Heparanase-1 facilitates bone remodeling on bone defect animal model with optimal dosage and treatment duration.

Bone is a well model to investigate regeneration or tissue engineering. Bone processes regeneration to remodel, while bone defect occurs, such as trauma, bone resection due to tumor surgery, pathological bone loss, or osteoporosis.[1] Under control by numerous and critical factors, bone remodeling procedure is affected by disease risks to nonunion, such as diabetes, obesity, or inflammatory arthritis. Bone defect is a challenge for orthopedic surgeons due to the limitation of bone grafting treatments, such as inadequate amount of bone materials or lacking of donor.[2] Tissue engineering with the development of various types of biomaterial scaffolds is a potential way for assist bone regeneration.

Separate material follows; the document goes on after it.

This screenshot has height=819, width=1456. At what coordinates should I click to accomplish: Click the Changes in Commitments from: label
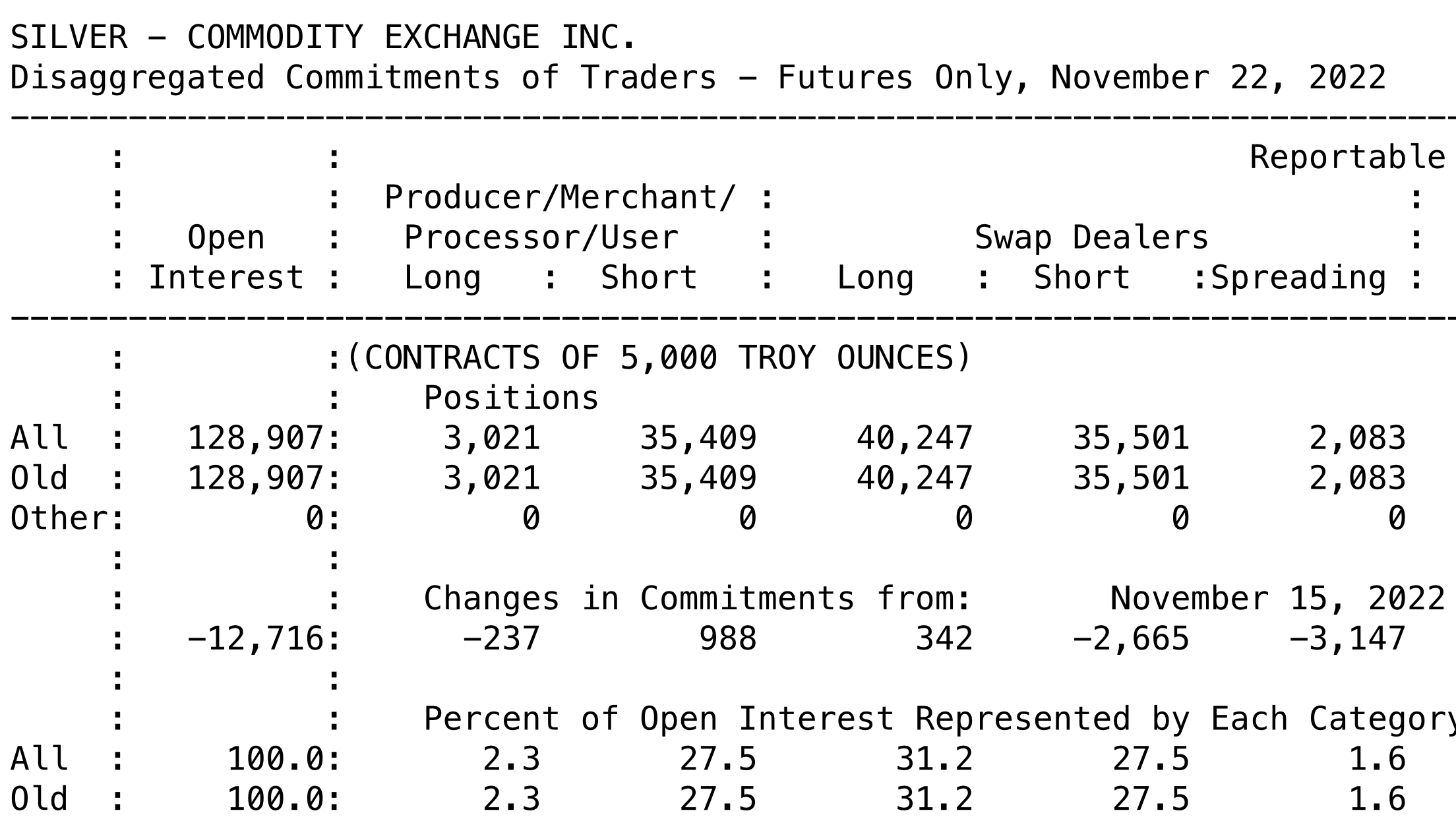pyautogui.click(x=697, y=599)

The bone defect animal model is well established for preclinical testing of various biomaterials, different compounds, or methods that improve bone remodeling[1,3] before using on human beings. The suitable animal model should be established according to the study design and the bearing capacity of the treatment bone during the experiments.[4] Different from tumor model that should be select suitable species for tumor cell types and inject into individual site for each tumor types,[5] the selection criteria of bone defect model depend on animal availability, acceptability to society, tolerance to captivity, and the physiological and pathophysiological analogies in comparison to humans.[6]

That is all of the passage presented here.